The National Council of Churches in the Philippines reiterated its stand against the reimposition of the death penalty in the country.
Bishop Reuel Marigza, general secretary of the Protestant council, said the people “have been crying for life amid the pandemic …, death penalty is definitely not the answer to this plea.”
In his fifth State of the Nation Address on July 27, President Rodrigo Duterte urged Congress to enact a law that would allow the “death penalty by lethal injection” for drug-related crimes.
Bishop Marigza said the revival of capital punishment could lead to “further human rights violations, most especially in the context of the false and bloody war on drugs.”
“As the administration continues to speak the language of death, we, churches, stand firm on the call and assertion of life. We remain adamant in our strong objection to death penalty,” said the prelate.

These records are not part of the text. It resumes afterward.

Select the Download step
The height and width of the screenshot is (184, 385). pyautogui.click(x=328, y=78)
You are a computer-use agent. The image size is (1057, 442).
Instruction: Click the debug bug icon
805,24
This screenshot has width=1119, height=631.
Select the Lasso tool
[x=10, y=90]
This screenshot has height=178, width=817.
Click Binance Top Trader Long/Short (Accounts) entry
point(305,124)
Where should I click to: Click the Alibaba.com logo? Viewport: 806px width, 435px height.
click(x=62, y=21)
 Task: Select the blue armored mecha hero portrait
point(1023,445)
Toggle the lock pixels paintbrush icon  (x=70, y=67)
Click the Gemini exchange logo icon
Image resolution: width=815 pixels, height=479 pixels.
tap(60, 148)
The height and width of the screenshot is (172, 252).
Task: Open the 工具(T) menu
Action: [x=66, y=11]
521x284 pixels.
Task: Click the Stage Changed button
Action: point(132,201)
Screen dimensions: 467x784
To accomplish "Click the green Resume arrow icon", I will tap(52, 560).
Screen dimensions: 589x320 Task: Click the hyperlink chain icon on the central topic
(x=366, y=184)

The Protestant council’s 14th General Convention in November 1989 cited the grounds why it opposes death penalty.
The Convention said that capital punishment “violates the right to life and is an ultimate, cruel, inhuman and degrading punishment.”
It said that “its imposition and infliction is brutalizing to all who are involved in the process.”
“It is irrevocable and can be inflicted on the innocent and it is unnecessary in an enlightened penal policy which emphasizes the rehabilitation of offenders rather than retribution,” the Convention said.
Bishop Marigza reminded the Philippine government of its commitment to the international human rights treaties and the Universal Declaration of Human Rights.
“The right to life is at the center of all of these agreements, to reinstate the death penalty would not just be a breach to these international laws, and there are sanctions involved in its reimposition,” he said.
He urged Duterte to “preach justice by upholding life in the midst of a global health crisis.”